A PILOT and his passenger had a miraculous escape from injury this week when their aeroplane made a forced landing in a river minutes after taking off from Dunkeswell Aerodrome on the Blackdown Hills above Wellington.
The drama prompted thoughts of the Tom Hanks’ movie 'Sully: Miracle on the Hudson', the story of how a commercial airliner pilot saved the lives of his passengers in 2009 by crash-landing on the Hudson River in New York after a bird strike.
The Dunkeswell light aircraft suffered engine failure just three minutes after taking-off at 1.50 pm and came down in the River Axe, near Musbury, East Devon, about six miles from the airfield.
A military aircraft picked up the pilot’s distress call to Exeter Airport Air Traffic Control and circled over the crash scene while Devon and Somerset Fire and Rescue (DSFR) mobilised crews from Seaton and Colyton, followed by a heavy rescue tender from Yeovil, two 4x4 appliances from Bridport and Middlemoor, in Exeter, as well as a boat team from Exmouth, and supporting appliances and officers.

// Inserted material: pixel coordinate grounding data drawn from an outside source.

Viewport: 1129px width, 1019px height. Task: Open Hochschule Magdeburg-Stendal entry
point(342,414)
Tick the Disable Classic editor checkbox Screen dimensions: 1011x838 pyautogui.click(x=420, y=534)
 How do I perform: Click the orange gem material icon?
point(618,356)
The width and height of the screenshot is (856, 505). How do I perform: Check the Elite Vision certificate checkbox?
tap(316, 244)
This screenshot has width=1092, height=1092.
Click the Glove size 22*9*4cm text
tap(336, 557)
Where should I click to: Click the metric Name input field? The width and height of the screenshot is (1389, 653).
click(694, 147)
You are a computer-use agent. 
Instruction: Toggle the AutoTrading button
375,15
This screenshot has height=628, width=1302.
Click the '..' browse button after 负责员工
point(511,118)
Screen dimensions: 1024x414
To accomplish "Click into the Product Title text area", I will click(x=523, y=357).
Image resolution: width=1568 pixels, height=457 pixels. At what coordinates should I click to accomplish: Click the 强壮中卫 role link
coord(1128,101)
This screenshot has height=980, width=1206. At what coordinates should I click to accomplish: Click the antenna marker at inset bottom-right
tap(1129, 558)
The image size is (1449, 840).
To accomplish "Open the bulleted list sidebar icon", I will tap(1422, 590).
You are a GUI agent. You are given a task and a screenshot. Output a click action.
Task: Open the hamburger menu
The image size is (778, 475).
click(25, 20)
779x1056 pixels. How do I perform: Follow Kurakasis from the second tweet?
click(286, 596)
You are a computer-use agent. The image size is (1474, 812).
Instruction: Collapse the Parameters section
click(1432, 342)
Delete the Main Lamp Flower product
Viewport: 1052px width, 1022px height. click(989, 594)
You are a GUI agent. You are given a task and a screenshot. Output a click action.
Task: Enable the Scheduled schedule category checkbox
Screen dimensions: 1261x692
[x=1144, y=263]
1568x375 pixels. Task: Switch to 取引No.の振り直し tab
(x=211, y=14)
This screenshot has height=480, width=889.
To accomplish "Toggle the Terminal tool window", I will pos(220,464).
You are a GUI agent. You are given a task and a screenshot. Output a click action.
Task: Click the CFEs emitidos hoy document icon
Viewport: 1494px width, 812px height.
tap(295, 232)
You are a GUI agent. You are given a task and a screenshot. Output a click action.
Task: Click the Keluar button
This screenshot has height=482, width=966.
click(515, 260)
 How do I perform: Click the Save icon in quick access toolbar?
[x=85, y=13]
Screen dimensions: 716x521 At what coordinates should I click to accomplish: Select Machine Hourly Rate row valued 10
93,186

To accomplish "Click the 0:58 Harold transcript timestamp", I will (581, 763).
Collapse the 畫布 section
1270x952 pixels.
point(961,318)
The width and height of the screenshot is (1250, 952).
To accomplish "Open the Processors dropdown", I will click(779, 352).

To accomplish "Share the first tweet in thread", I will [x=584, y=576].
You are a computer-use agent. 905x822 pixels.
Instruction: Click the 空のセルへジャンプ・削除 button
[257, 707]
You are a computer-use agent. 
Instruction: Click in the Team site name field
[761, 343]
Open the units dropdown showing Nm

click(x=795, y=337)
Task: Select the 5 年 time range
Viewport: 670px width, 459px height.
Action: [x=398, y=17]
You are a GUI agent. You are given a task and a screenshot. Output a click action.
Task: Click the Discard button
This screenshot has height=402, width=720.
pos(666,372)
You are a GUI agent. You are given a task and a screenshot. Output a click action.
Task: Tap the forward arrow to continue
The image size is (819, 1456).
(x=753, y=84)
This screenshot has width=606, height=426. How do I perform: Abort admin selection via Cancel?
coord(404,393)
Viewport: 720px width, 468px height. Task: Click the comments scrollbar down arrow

Police and ambulance crews were also sent but initially there was no sign of the crashed aircraft, a 1967 Piper Cherokee.
A search and rescue operation was started and eventually the firefighters found the aircraft in the river, where it had come to a stop after the pilot had carried out a text-book forced landing in a field, ending when the plane skidded into the water.
The plane suffered only minor damage and both the pilot and his woman passenger managed to escape from the cabin onto a wing of the aircraft but were unable to get off because of the high riverbank.
The firefighters confirmed the pair were uninjured and threw them lifejackets while a rescue was planned.
They made the scene safe and set up downstream protection while an environmental protection unit and support pump was called from Taunton Fire Station as a precaution because of concern over aviation fuel and oil leaking into the river.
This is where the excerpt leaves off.